- Data
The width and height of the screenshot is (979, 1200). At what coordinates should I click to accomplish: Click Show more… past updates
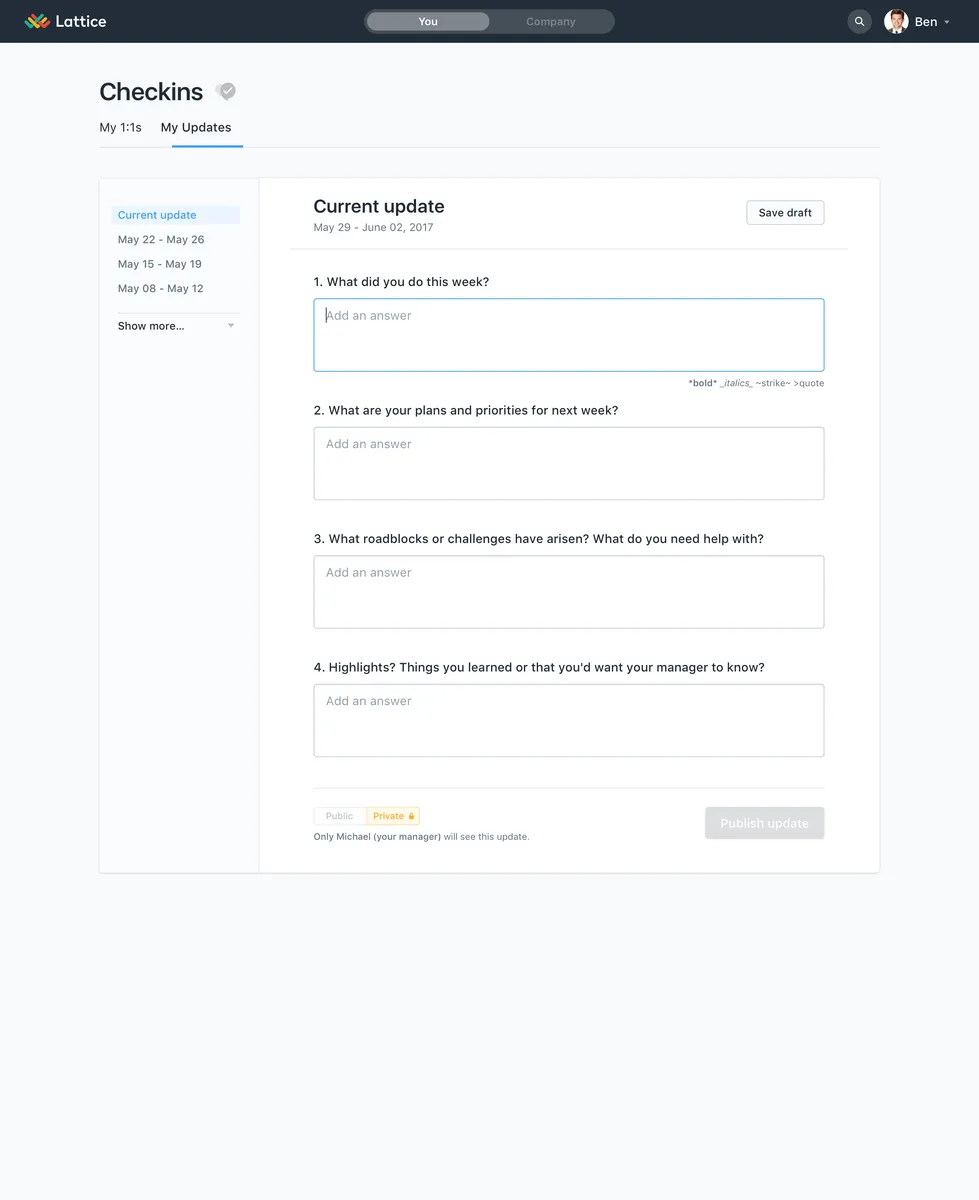click(x=151, y=326)
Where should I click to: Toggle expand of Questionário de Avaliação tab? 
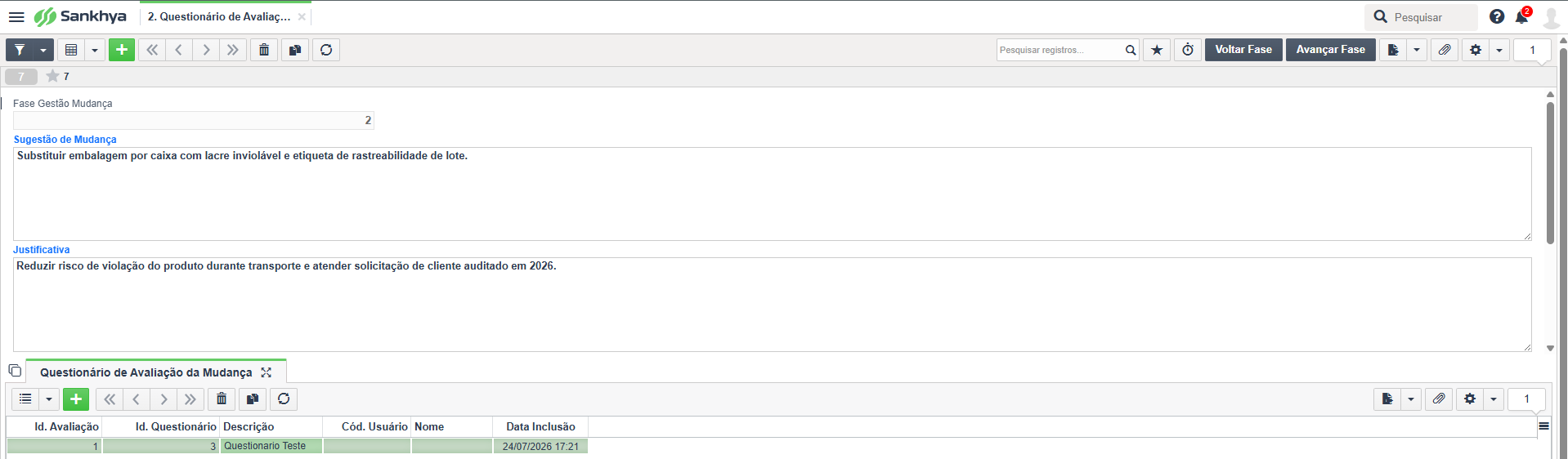266,372
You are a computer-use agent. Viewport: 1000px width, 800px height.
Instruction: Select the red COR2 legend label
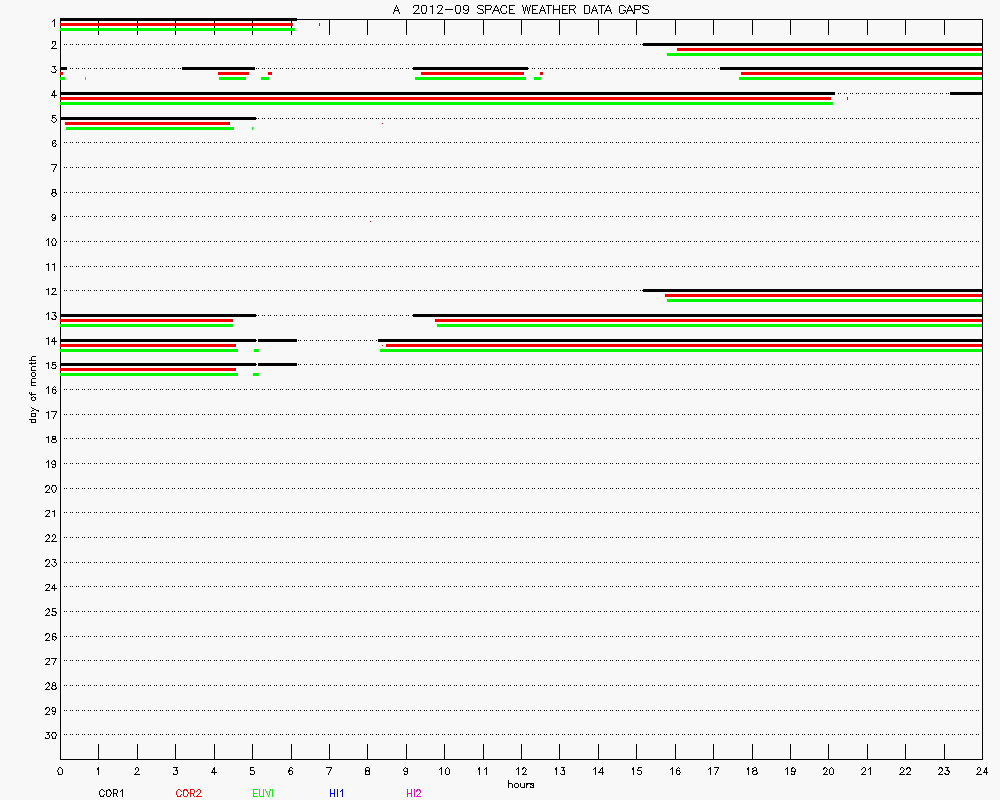click(188, 793)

- What to work on
Word for word, quote the lines above. Omit the pictures.

- Result of the exercise
The width and height of the screenshot is (979, 1200). At what coordinates should I click to accomplish: Click Show more… past updates
click(x=151, y=326)
Where should I click to: Toggle expand of Questionário de Avaliação tab? 
266,372
You are a computer-use agent. Viewport: 1000px width, 800px height.
Instruction: Select the red COR2 legend label
click(188, 793)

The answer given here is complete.